Al igual que tu creo que tienen solucion.
Está en nosotros poner el hombro.

Estupendo lo que has compartido y que cierto en que: parece que la desgracias de otros mancha.
Sentir que parece ser el de la gente, aunque.....la vida recompensa con seres que se dan y comparten.

Cariños

Elvira Daudet dijo...

Querido Amando:

Nada como la mirada de un niño del tercer mundo para que seamos conscientes de nuestra miseria.Hermoso texto que suscribo palabra por palabra.

Espero concluir este fin de semana mi correo sobre tu libro, tan abruptamete interrumpido por la noticia de que Zuñi había iniciado el tránsito final. La entereza de su mujer al comunicármelo me rompió en pedazos.

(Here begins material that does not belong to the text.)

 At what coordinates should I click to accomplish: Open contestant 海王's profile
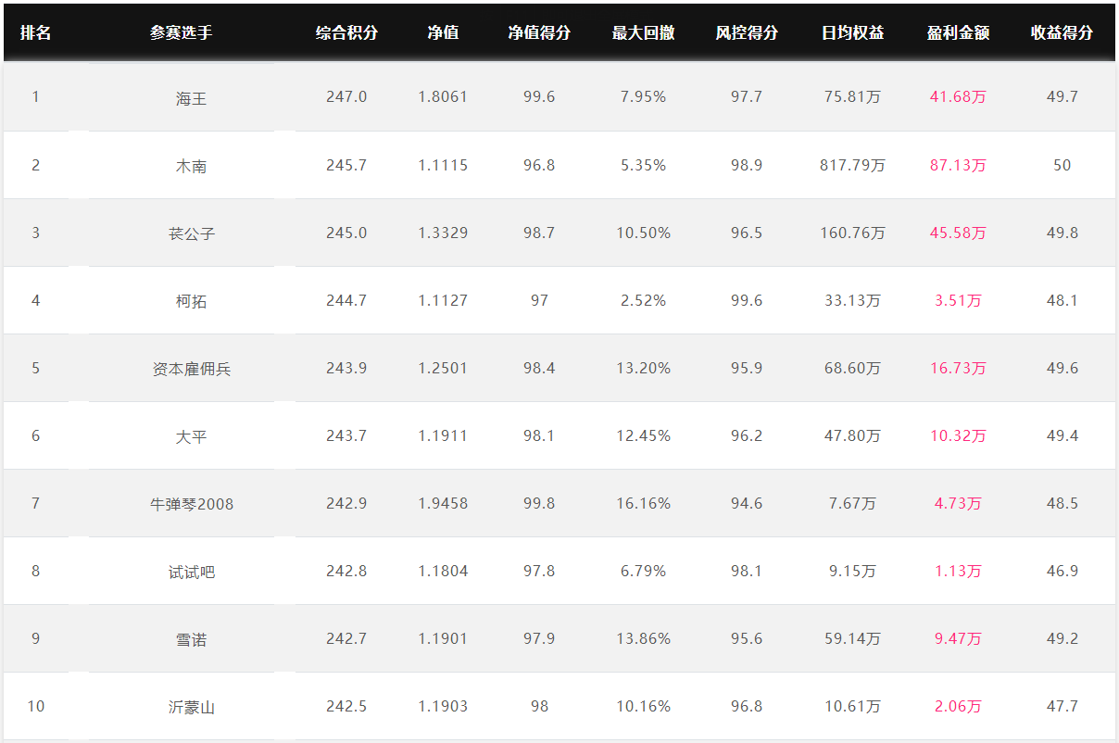[x=192, y=98]
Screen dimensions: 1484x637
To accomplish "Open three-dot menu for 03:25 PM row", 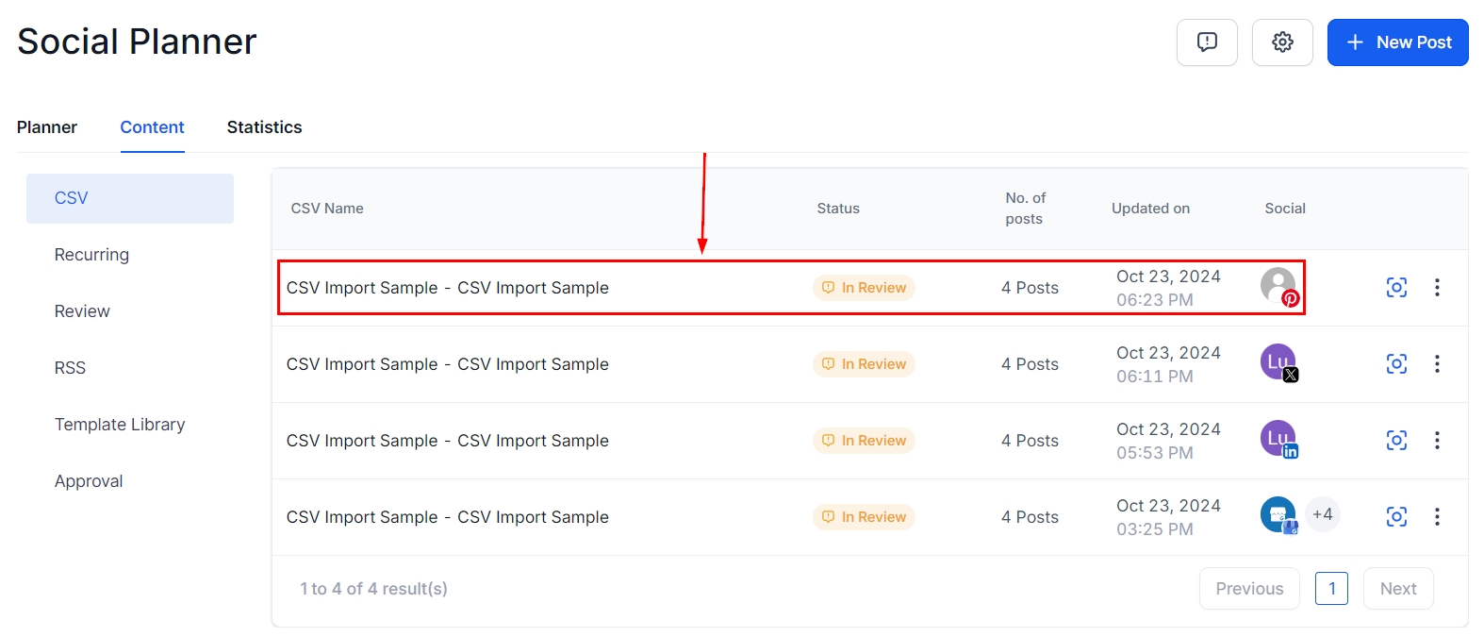I will click(1437, 517).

Los libros en respuesta al tuyo te llegarán en los próximos días.
Un fuerte abrazo
Elvira

Verónica dijo...

Por suerte hay personas buenas, que dan su vida y energía por los demás, deberían tener más medios con los que socorrer, a tanta persona necesitada.
Eso si que debería pegarse, y por desgracia no es así.
Abrazos amigo

Princesa115 dijo...

Precioso lo que has compartido, una entrada llena de calor y cariño.
Hay solución? Pues no lo sé, pero si al menos lo intentásemos podríamos averiguarlo.

Un abrazo

Beatriz Ruiz dijo...

Bueno María no me enfadaré por esta vez...

Sinceramente y no soy ninguna falsa modesta, no me parece merecer esta preciosa entrada, Amando... Estoy justo en el sitio que decidí y en el momento que quise y pude, claro... Y te aseguro que recibo mucho más de lo que doy, una prueba de ello son tus hermosas palabras...

Pero algo hay incuestionable... la peor de las situaciones tiene una solución... No vamos a arreglar el tremendo desaguisado que tenemos en el mundo, pero seguro que aportaremos nuestro pequeño granito de arena...

Mil besos mis amigos...

Abuela Ciber dijo...

Recibe mis cariños y deseos de buen fin de semana!!!!!